Он грезил однажды утром, в то время как Евлалия плескалась в волнах. Хриплые чайки кружились над скалами, поморники носились на просторе или стремительно бросались за таинственной добычей. Когда Евлалия выходила из воды на какой-нибудь островок или усаживалась на скалу, Ружмон смотрел почти с тоской на эту высокую девушку с тонким туловищем и шеей цапли.
Это тело нравилось ему в первое время опьянения страстью, тем более, что оно было нежным и гибким. И, все-таки, заостренный подбородок, вытянутые щеки, узкие и длинные, сложение — все это напоминало цаплю.
"Что делать? — говорил он себе, полный мягкого сострадания, — я должен был быть только прохожим… прихотью нескольких дней".

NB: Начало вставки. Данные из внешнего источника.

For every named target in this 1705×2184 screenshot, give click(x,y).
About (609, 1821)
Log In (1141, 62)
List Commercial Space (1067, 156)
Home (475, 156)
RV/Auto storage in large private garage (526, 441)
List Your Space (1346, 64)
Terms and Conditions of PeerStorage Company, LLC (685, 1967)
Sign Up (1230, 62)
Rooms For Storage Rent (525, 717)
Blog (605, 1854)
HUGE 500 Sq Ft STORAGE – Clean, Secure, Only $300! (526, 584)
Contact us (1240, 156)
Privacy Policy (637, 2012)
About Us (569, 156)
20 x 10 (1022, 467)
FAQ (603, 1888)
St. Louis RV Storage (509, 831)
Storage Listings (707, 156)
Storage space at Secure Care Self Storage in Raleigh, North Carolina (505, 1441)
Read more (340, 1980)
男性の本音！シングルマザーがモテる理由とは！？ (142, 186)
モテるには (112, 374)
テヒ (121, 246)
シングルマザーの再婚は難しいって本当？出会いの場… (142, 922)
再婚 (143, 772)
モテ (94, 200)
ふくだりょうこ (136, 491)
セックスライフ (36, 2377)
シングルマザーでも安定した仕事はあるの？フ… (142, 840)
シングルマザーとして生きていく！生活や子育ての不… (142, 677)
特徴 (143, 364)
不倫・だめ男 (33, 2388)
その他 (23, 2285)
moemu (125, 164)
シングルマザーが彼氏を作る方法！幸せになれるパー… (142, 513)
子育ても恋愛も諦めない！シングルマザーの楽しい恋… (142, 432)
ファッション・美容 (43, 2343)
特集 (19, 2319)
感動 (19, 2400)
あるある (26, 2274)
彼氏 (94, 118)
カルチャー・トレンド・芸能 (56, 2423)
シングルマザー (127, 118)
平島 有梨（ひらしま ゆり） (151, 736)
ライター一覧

Он всегда был уверен в том, что он сорвал только простой цветок приключения. Потому что Лали не требовала никакой лжи. никакого обмана, которого обычно требуют наиболее легкомысленные женщины. И, тем не менее, казалось, рождалась какая-то ответственность. Жизнь расставляла свои западни: она связывает существа в такой же мере при помощи как доброты, так и лукавства, как предусмотрительности, так и неосторожности. Ружмон чувствовал, что высокая девушка приобрела на него какие-то смутные права, потому что она была счастлива на морском берегу, на береговых утесах. Ее права усилятся, если она привяжется к Франсуа; они могут стать опасными, если она полюбила его прочной любовью.
"Да, что делать? — повторил он. — Мы так чужды друг другу, самое разумное было бы покончить приключение одновременно с поездкой…"
Такое решение отталкивало его. Из всех жестоких поступков ни один не казался ему в такой мере достойным осуждения, как резкий разрыв с жешщиной. Он всегда предпочитал ждать, страдать, заставлять страдать других, чем прибегать к этим разрывам, которые делают из мужчин и женщин каких-то палачей. Сумма страданий была при этом еще больше, но в них не было того унижения человеческого достоинства, которое грязнит и отравляет душу.
"Я не могу, — подумал он. — Если она загипнотизирована идилией, надо покориться и рвать звено за звеном. Надо за все расплачиваться, а за любовь — дороже, чем за все остальное".
Она прибежала запыхавшись. В темном трико она казалась еще выше; ее ноги были черезчур длинны; ее щеки загорели, нос облупился от ветра, отброшенные назад волосы падали из-под каучуковой шапочки черной массой, волосы красивые, мощные, но жесткие. На фоне бурного моря, в лихорадочной атмосфере, под сгустившимися облаками, прорезанными никелевыми полосами, она вызывала жгучие желания.
Она бросилась на него как для борьбы, глаза ее обезумели от простора. В них он все более и более находил выражение молодой кобылицы. Она протянула ему губы, соленые от морской воды, покрасневшие от ветра.
"Как она счастлива", — думал он с ужасом. — "Как будет она в состоянии жить снова среди запаха бумаги, клея и масла и типографских чернил!"
Он пошел за ней в грот, где она смеялась, как русалка… Потом они, истомленные, остались на скале, между тем как волны окатывали их брызгами.
Наконец он заговорил:
— Моя маленькая Лали… время идет.
Ее подвижной взгляд блуждал по пустынному пейзажу, — это был взгляд ребенка, опьяненного настоящим, для которого судьба не имеет никакого образа… Она не видела, как развертывается тонкая нить времени, которая увлекает в бездну даже мудрецов, она не была отравлена будущим…
— Время идет? — спросила она. — Уже пора завтракать?
Пальцами голой ноги своей она перебирала морскую траву; она высунула тонкий язык лакомки; на завтрак подадут поджаренный шпик, яйца в сметане, картофель с маслом и сидр.
— Нет еще, — ответил он, и сердце его сжалось. Ему было страшно нарушить это радостное блаженство. — Я говорю о днях, Лали, а не о часах… Наше путешествие приходит к концу.